TASK INSTRUCTIONS: The entries are to be output once more, word for word.

DATASET RECORDS:
--- --- ---
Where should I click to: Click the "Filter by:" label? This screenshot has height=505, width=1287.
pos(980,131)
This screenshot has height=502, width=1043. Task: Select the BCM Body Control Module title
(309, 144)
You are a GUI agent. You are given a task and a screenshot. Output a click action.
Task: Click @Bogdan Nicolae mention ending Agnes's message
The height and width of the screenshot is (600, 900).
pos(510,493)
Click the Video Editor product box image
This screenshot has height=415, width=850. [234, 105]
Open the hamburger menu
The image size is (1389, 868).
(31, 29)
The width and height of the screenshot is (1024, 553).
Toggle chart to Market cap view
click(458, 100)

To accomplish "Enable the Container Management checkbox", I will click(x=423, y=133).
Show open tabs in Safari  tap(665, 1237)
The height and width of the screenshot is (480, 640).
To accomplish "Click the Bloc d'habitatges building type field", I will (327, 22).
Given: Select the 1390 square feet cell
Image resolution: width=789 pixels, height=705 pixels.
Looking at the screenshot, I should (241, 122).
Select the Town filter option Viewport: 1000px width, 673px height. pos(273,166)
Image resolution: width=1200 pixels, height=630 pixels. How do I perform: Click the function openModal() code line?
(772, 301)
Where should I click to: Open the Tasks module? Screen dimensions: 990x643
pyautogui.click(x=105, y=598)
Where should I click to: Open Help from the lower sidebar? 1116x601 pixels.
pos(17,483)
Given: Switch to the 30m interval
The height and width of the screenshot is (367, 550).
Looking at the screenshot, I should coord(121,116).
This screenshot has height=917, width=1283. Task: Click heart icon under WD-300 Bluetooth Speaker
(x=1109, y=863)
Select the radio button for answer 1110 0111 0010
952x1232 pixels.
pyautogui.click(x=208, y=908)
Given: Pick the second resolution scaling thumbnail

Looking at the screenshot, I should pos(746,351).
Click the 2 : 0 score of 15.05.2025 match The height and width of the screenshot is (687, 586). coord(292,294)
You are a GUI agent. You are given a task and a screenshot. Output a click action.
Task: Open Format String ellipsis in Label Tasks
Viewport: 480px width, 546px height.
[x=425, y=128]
--- --- ---
EXERCISE RESPONSE:
Where should I click to: Click the "Filter by:" label? This screenshot has height=505, width=1287.
pos(980,131)
This screenshot has height=502, width=1043. Task: Select the BCM Body Control Module title
(309, 144)
You are a GUI agent. You are given a task and a screenshot. Output a click action.
Task: Click @Bogdan Nicolae mention ending Agnes's message
The height and width of the screenshot is (600, 900).
pos(510,493)
Click the Video Editor product box image
This screenshot has height=415, width=850. [234, 105]
Open the hamburger menu
The image size is (1389, 868).
(31, 29)
The width and height of the screenshot is (1024, 553).
Toggle chart to Market cap view
click(458, 100)

To accomplish "Enable the Container Management checkbox", I will click(x=423, y=133).
Show open tabs in Safari  tap(665, 1237)
The height and width of the screenshot is (480, 640).
To accomplish "Click the Bloc d'habitatges building type field", I will (327, 22).
Given: Select the 1390 square feet cell
Image resolution: width=789 pixels, height=705 pixels.
Looking at the screenshot, I should (241, 122).
Select the Town filter option Viewport: 1000px width, 673px height. pos(273,166)
Image resolution: width=1200 pixels, height=630 pixels. How do I perform: Click the function openModal() code line?
(772, 301)
Where should I click to: Open the Tasks module? Screen dimensions: 990x643
pyautogui.click(x=105, y=598)
Where should I click to: Open Help from the lower sidebar? 1116x601 pixels.
pos(17,483)
Given: Switch to the 30m interval
The height and width of the screenshot is (367, 550).
Looking at the screenshot, I should coord(121,116).
This screenshot has height=917, width=1283. Task: Click heart icon under WD-300 Bluetooth Speaker
(x=1109, y=863)
Select the radio button for answer 1110 0111 0010
952x1232 pixels.
pyautogui.click(x=208, y=908)
Given: Pick the second resolution scaling thumbnail

Looking at the screenshot, I should pos(746,351).
Click the 2 : 0 score of 15.05.2025 match The height and width of the screenshot is (687, 586). coord(292,294)
You are a GUI agent. You are given a task and a screenshot. Output a click action.
Task: Open Format String ellipsis in Label Tasks
Viewport: 480px width, 546px height.
[x=425, y=128]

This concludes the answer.